1915 - 1930 

     We enter the world with fate already decided as to our sex, nationality, with or without parents, healthy or handicapped, born in a Royal Household or just in a commoner's cottage.

     I was lucky for I had parents who reared me in a caring manner, along with my elder sister, Edith.  Both my father and mother originated from Luton, then the centre of the millinery industry.  My mother was a hat designer and my father's family of nine children had their own hat cottage industry.  He left home as a youth and worked in the millinery department of SJ Watts, Portland Street, Manchester.

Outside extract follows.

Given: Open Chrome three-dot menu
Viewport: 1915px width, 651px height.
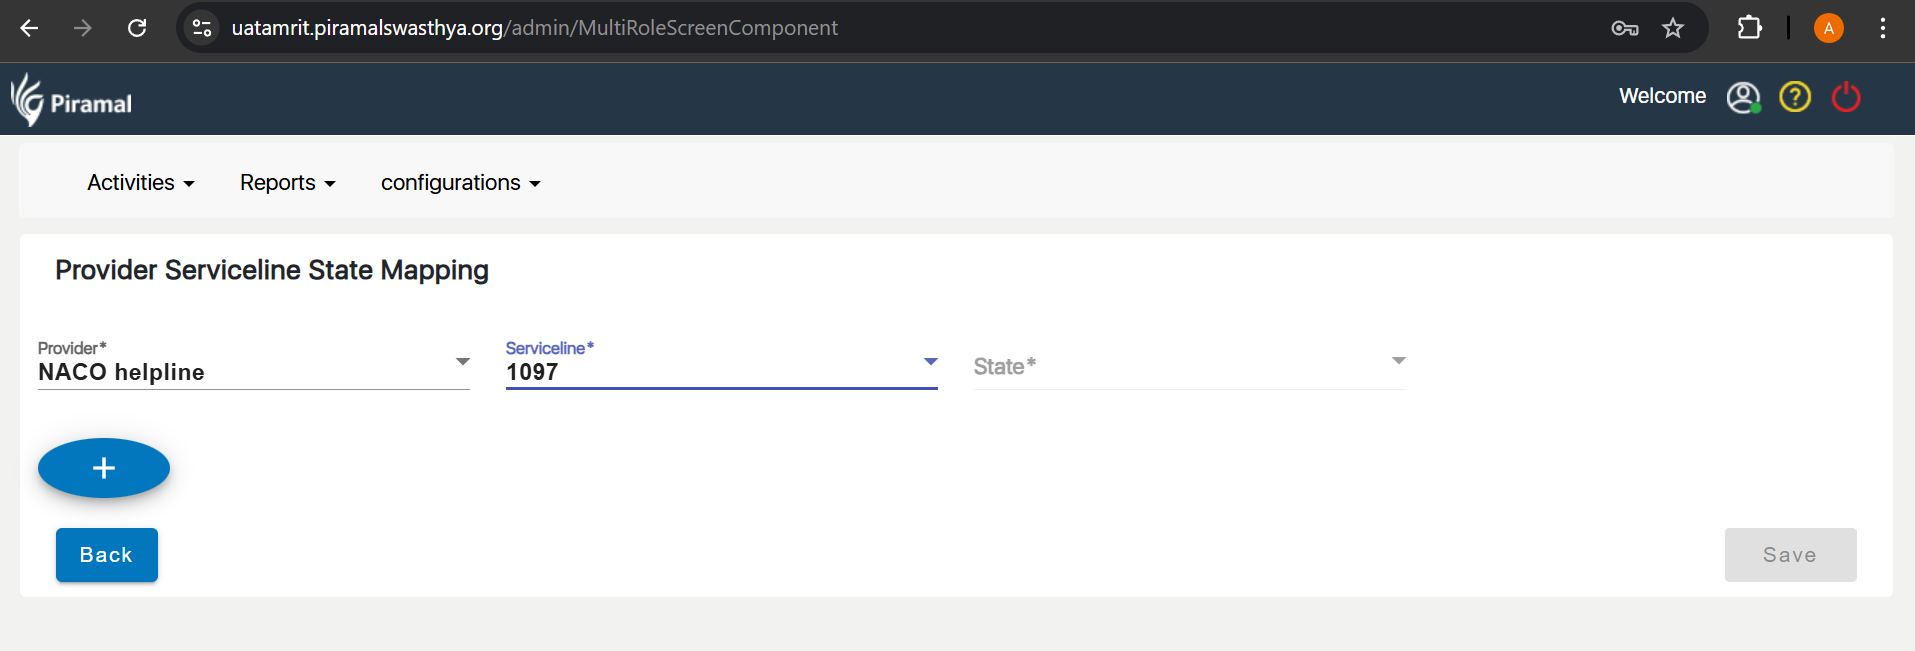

     I was a first world war baby, having no awareness of the slaughter taking place in France.  Only when my father returned to England as a mustard gas casualty, did I become acquainted with the horrors of war.  When hostilities ceased, my family stayed at Buxton, Derbyshire to help my father recuperate, where the pure air was reputed to help cure chest illness.  Mrs Middleton, a kindly lady with a roundish face, became our landlady at her cottage alongside Fairfield Common for the duration of our year's stay.  I was aged five at the time and became fascinated with the coloured tapers she used for lighting fires and candles.   When winter set in and Buxton became covered in snow, I imagined that this is what Switzerland would look like.  I joined other children tobogganing on the snow-covered hill known as the Solomon's Temple Slopes.

     On returning to Cypris Street, Stretford, where I was born, I could hear again the Manchester Trams clanging along Chester Road, plying to and fro from Altrincham.  Cypris Street was well known for having a public indoor swimming baths open one day for males, the next day for females, alternating on a continuing basis.  It was not uncommon for boys to be peering through the baths' keyhole on ladies' day.   Part of their sex education, you might say.

     My father was a self-taught organist and on Sundays would officiate at Weslyan Church, Urmston.   As a special favour, I was allowed to sit alongside my father while he played.  Occasionally, I could help operate the hand pump at the rear of the organ, these were days before electronically  operated pumps were used.  My mother, from time to time, would take my sister and myself to the Sunday morning service at the Henshawe Blind Institute on the Chester Road, Old Trafford.  Seeing so many blind people made you feel sad, but I used to play around in the high pews where I could be hidden and certainly was not seen by the

majority of the congregation.

     Around the early 1920's, long aerials mushroomed in everyone's back garden. It was the beginning of wireless transmission from 2LO, British Broadcasting House.  Anyone who had a crystal set operated by a cat's whisker and wearing headphones could spend hours tuning in.

     Lighting in the streets was by gas light, which was switched on by the gaslighter riding his bike, using a long pole.  This was the period when cotton workers were awakened by a cyclist knocking on their bedroom windows, again using a long pole.   On Sundays, there was usually a mass exodus of cyclists leaving Manchester District, making their way through Altrincham en route to Wales and back for a day's spin.   At that time, the standard working week included Saturday morning.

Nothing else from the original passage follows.